Though it was drizzling, Beefheart was pacing back and forth across the driveway. He wore a coat and top hat, which were some protection from the weather, but his bare feet were in little girl’s strapped sandals at least one size too small. Even without the overcoat it was obvious that he was bulbous.
He was extremely happy to see Jan who all but disappeared in his embrace. His face was stricken. His gaze was inward, as if mentally reviewing the wake of swirling air that trailed the bullet he had just dodged. He was definitely in love.
… The dark clouds drifted apart, briefly revealing a few stars. Beefheart looked up and gestured at the sky with a raised arm which he moved in an arc, “I want to paint a stripe across the sky,” he said aggressively. “I want to make the stars bark.”
I’ve always remembered these lines… It was the almost feral and unrepentantly ambitious tone behind Beefheart’s words that made such an impression. I just wanted to pass my upcoming history test, finish my term paper, get laid. He wanted to redecorate the cosmos.
A recount of the events preceding the wedding of Don and Jan Van Vliet
Though I have many favorite Beefheart songs, this one is unique in my adoration. Partly for its existence musically, but partly because of the journey it experiences in the many outtakes and albums that I’ve found over the years. It has a certain symbolism, in a way, that not many other Beefheart songs share.
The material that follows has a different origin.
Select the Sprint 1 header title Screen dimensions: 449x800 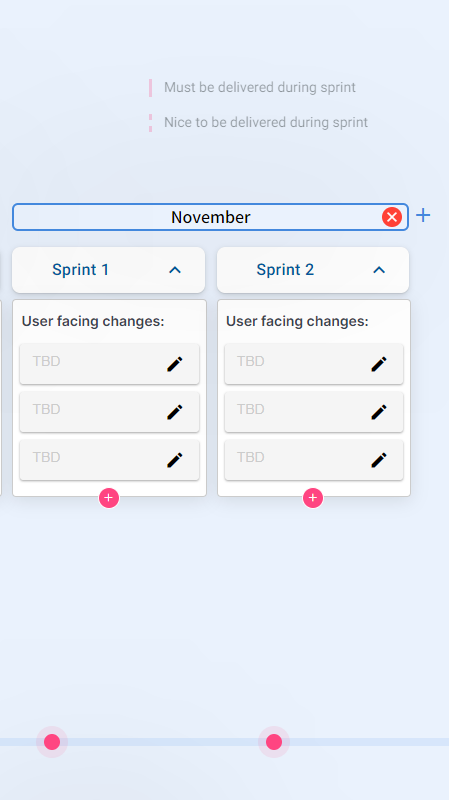81,269
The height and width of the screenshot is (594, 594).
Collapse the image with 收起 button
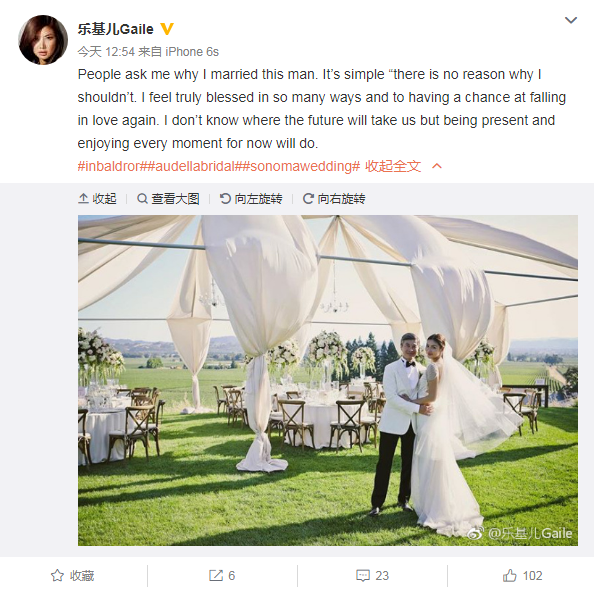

Each iteration varies in some form. Sometimes, it’s slowed a bit more. Sometimes pieces or stretches of song are played a little harsher than others. Sometimes some instruments are substituted for others. Every now and then, I find another version of it and it still dazzles me. It’s like some odd relic, appearing repeatedly through time in order to find its final resting place on the very last album that Don produced.
It sits, in that state, among other songs that show the obvious deterioration of Don’s voice and musical power. But that song, in that context, seems so pleasant to hear in, say, the early 70s-era (my favorite) Lick My Decals/Spotlight Kid outtakes.
And here I reproduce for you, my potentially non-existent reader, a few of these pieces.
Also happy birthday, Don.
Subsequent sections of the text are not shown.